Ben Aaronovitch – Amongst Our Weapons

The latest in the funny, engaging and often rather magical (yes, it’s about magic, but there are so many moments that achieve that, rather than just describing it) Rivers of London series. The interface between ‘the weird stuff’ and regular policing never fails to entertain (e.g. the senior copper who won’t take any lip from witnesses, whatever they say they’re the god of).

Rumaan Alam – Leave the World Behind

Very, very unsettling. Especially when, whilst I was reading it, on holiday with friends, we had an episode when none of us could get internet on our phones, and there was this weird looking cloud up ahead… Can say no more without spoilers but it’s excellent and unnerving.

J L Carr – A Month in the Country*

This is beautiful. A tender gem of a book. There’s joy here, something almost magical in the uncovering of the long-hidden mural, which mirrors the gradual revelations about some of the characters, but there’s such deep sadness too. Remarkable.

Sinead Crowley – Can Anybody Help Me?

A decent thriller, with an interesting setting, in the world of ‘mumsnet’ type fora, where people seek reassurance and online friendship via online identities, but end up giving away more about themselves than they intend.

Will Dean – Black River

Third outing for Dean’s deaf female detective, Tuva Moodyson. It’s a dark and gripping tale, the lead character is fascinating and I will certainly find the first two in the series and then read on.
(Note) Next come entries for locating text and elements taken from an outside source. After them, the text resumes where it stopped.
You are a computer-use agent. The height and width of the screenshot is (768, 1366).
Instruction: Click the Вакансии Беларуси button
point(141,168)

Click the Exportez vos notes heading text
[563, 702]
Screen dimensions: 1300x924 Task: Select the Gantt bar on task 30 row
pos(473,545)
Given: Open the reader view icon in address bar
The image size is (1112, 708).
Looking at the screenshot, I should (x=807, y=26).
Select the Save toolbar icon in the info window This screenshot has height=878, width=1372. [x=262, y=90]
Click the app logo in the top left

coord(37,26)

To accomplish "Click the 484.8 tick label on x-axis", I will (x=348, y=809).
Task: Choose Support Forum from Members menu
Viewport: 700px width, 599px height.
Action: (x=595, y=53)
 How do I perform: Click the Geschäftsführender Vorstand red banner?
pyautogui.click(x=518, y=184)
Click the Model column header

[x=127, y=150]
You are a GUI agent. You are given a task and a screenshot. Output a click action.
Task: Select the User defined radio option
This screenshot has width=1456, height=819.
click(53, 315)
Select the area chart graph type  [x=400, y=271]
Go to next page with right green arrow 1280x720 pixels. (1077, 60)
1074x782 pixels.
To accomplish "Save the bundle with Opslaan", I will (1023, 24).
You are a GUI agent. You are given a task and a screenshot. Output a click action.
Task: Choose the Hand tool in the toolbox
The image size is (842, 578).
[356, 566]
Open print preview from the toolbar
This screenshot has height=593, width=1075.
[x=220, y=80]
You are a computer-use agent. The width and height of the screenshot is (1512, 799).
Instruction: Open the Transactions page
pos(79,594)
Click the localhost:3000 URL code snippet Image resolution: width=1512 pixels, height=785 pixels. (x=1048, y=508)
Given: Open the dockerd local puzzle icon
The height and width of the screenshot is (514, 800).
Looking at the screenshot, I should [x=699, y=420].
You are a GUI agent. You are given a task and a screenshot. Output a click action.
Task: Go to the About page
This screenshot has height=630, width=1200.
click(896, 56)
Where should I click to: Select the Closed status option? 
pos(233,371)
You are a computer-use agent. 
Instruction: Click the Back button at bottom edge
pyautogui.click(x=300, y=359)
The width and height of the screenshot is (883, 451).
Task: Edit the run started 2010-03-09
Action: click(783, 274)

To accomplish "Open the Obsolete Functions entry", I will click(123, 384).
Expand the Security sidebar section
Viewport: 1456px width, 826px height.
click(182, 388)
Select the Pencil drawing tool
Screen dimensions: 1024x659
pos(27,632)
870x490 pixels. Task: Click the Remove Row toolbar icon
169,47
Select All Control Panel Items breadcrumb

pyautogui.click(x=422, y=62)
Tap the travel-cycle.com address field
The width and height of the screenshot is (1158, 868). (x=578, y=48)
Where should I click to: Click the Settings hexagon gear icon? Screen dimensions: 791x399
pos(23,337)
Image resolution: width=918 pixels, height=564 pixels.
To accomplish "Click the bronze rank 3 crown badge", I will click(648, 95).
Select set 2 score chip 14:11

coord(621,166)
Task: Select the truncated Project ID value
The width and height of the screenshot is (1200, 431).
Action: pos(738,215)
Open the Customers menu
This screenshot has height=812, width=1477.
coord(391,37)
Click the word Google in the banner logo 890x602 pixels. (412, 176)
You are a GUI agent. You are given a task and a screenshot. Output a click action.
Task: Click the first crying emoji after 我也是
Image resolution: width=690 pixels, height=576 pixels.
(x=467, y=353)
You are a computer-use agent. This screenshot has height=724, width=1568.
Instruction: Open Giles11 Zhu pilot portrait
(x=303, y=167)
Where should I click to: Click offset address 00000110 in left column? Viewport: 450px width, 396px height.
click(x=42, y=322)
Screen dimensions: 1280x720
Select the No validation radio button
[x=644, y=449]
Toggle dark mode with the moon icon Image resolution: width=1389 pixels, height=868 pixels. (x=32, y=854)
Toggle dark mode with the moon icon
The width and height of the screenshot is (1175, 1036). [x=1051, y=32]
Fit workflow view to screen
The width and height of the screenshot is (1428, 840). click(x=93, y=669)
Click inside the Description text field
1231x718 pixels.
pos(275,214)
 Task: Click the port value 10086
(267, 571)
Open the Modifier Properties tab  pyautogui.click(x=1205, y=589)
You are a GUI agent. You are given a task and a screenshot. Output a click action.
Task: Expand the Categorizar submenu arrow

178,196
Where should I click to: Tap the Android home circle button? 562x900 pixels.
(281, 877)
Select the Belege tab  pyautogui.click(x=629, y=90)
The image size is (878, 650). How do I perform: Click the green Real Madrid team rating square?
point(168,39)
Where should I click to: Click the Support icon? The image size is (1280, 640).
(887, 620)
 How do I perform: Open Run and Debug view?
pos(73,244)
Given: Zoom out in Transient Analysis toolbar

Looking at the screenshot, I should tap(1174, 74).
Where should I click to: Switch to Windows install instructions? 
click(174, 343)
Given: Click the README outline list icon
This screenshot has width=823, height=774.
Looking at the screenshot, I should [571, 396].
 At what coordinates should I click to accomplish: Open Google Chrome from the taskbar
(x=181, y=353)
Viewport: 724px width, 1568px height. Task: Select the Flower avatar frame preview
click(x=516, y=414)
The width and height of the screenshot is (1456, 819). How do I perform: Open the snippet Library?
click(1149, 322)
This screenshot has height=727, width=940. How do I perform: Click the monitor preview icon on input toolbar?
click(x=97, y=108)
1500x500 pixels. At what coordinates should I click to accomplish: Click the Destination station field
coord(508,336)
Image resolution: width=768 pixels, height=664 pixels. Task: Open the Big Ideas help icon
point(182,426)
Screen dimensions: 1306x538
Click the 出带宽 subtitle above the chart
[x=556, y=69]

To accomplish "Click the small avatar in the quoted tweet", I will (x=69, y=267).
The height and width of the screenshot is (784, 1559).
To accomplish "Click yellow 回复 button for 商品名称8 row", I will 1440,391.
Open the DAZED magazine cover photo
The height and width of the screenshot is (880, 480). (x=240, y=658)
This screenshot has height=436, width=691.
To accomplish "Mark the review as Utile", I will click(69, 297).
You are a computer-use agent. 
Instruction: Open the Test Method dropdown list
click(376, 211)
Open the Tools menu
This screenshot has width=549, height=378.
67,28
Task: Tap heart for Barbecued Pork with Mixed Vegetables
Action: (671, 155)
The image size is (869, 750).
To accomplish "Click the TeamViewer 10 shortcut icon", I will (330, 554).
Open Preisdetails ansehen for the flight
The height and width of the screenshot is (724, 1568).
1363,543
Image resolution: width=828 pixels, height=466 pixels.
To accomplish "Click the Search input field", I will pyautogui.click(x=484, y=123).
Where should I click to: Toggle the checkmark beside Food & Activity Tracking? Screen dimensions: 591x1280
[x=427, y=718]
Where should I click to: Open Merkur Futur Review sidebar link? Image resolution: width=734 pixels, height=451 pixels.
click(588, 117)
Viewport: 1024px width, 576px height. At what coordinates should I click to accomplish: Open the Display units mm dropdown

Maurizio de Giovanni – The Bastards of Pizzofalcone

Hard-boiled Naples-set Italian crime. The series has been compared to Ed McBain’s 87th Precinct novels, which we read voraciously for years (it may still be going on, I’m not sure, with Steve Carella et al mysteriously un-aged). There’s an earlier novel, The Crocodile, which I haven’t read, but must do so.

Bernardine Evaristo – Mr Loverman

This is lovely – we see our hero through his own eyes and through those of other people close to him, and he isn’t who he initially seems to be. There is warmth and humour and real sadness, and one ends up kind of rooting for all of the characters, even when they’re most at odds with each other.

Penelope Fitzgerald – The Bookshop*

Low-key and heartbreaking, and beautifully written. The initial reviews when this appeared in 1979 were screechingly condescending – ‘a harmless, conventional little anecdote’, according to The Times – but there have been more discerning readers since. It reminded me a bit of Dorothy Whipple – it may appear gentle but it’s razor sharp.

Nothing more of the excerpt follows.